Monday, August 6, 2007

Cleaning my bowl


















I spent a night at a Buddhist temple last weekend in South Korea. It was not everything I'd hoped for. The translation was poor, the temple's construction crews and streams of visitors made it less than relaxing, and the floors of our sleeping room sat atop an all-night fire. Yes, it was August in tropical, muggy Korea. No, I was not enlightened.

The food, however, wasn't bad. Spicy, simple and vegetarian -- a trio that's pretty high on my menu. For dinner the first night we ate cafeteria style. I grabbed my big, white bowl and scooped in steamed rice, sesame-flavored spinach, pickled cucumbers and tofu. There were few other things I tried, including some squiggly, thick threads closely resembling Styrofoam drenched in hot sauce. Those didn't go down so smoothly. But go down they did.

At a Buddhist meal, every morsel on the plate must be eaten. This is to save the life (or perhaps the afterlife?) of the hungry ghosts. These poor creatures are just one form on the evolutionary journey toward enlightenment. Leaving a speck of rice in your bowl would muddy the dish water, the ghosts' sole bit of nourishment. That, in turn, would cause the hungry ghosts with their parched but narrow throats to choke. I never quite got the cause and effect of this story. If the hungry ghost remains hungry, what's the point? Nevertheless, I would feel sad if my dirty bowl choked the ghoulish fellows. And, anyway, I'm always pretty partial to cleaning my plate.

It was the dining experience itself, that caused me to come away feeling hungry. This was especially punctuated during our breakfast, a traditional monk meal. Our four bowls came neatly stacked, tied up with linen and chopsticks. This I liked, and I wished they had sold them in the gift shop. (Yes, the temple had a gift shop. I suppose the Vatican does too.)

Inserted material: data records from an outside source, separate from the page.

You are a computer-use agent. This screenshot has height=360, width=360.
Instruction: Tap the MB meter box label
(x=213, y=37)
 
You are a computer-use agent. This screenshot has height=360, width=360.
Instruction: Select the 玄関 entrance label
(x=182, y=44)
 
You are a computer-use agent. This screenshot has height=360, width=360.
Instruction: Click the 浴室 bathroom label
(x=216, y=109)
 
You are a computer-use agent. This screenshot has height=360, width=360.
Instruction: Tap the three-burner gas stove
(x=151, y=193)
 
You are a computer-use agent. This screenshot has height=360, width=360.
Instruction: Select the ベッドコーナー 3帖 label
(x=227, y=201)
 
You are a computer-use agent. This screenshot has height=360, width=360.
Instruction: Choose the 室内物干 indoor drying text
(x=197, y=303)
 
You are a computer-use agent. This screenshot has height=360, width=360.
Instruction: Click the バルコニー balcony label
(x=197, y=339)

The meal was simple -- rice, broth with bean sprouts, a few side dishes. The service was elaborate. Members of the group silently spooned out rice and water and such to each diner, along with accompanying genuflections. No one was allowed to talk, to ask for a little more or a little less. No one smiled. Getting all the food in the proper order and in all the proper bowls took about half an hour. Eating took about five minutes. The no-talking rule continued as we tilted our bowls over our faces, using the chopsticks to shovel in rice behind a mask. The purpose is to bring solemnity and dignity to a sparse meal. That's nice, but I've felt more purpose peeling a banana. I peeked around the room to see people quickly eating in silence. I felt lonely and lost my appetite.

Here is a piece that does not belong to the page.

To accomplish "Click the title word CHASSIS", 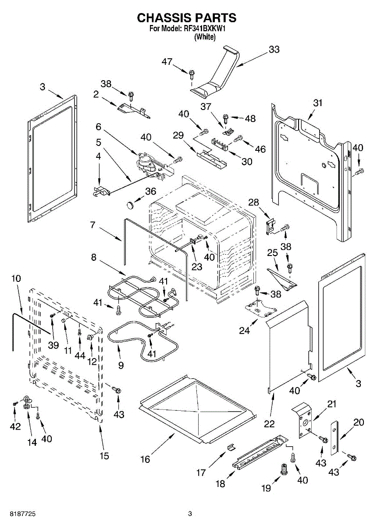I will [x=162, y=18].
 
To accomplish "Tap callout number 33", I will [x=274, y=50].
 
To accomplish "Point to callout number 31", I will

This was an especially hard lesson in light of just finishing "Heat," the hysterical and myopic story of a man's obsession with learning the ways of a professional kitchen and meat carving. I didn't miss the meat or the terribly graphic cleaving scenes. I missed the laughter, the yelling, the sizzle, the sounds of somebody working and living and -- gasp! -- savoring food. I spent our monastic breakfast wishing I could sneak back in the kitchen. I pictured a few strong women stirring pots, complaining about their kids, laughing with the rice-filled mouths. That would have been much more zen-ful for me.


























Tea-time was a welcomed improvement. Although the translation was awful, I could tell people were enjoying themselves. The monk who kept our tea cups full had a permanent smile on his round face. He looked like a caricature, but a true and happy and comfortable one. He talked and smiled and answered questions about his life without any pretension or worry. A few cups of tea and a slice of watermelon took an hour to consume. My head hurt a little from the lack of translation, but I was very full at the end.

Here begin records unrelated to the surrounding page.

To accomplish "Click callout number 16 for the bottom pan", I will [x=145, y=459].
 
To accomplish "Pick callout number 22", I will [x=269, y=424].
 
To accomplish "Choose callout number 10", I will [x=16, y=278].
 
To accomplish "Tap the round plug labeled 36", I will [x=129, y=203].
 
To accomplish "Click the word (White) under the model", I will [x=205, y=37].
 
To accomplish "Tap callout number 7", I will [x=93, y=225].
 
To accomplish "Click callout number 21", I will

Next, of course, we were off to lunch. This time I was a little more timid about what I put on my plate, knowing I'd have to eat every bite. I was lucky to only take one piece of fried rice cake, a chewy concoction that tasted like an unsweetened marshmellow. Normally I like gooey, rice-flour desserts, but this one wasn't my thing. My friend was in worse shape. She had taken of bowl of what she thought was cucumber soup. She took one bite and died a little hungry ghost death. "I'm screwed." She thought it was too salty, and I tasted. It was actually sour and sweet and salty and spicy, a thin, pickled juice with floating bits of pear and daikon and red chilis. If you could turn the flavors of Thai cucumber salad into soup, that's what it was. I liked it fine. "You don't like pickles, do you?" I asked. Turns out she hates them. I pulled the bowl toward me.

Then I noticed a miraculous thing had happened. We were talking! So was everyone around us. The no-talking rule had lasted two meals, but it failed miserably at the third. The room had cracked open with conversation. Some things, like squeaky plastic bits, are an acquired taste. It's nice to know that a more important thing -- enjoying a meal with friends -- is universal.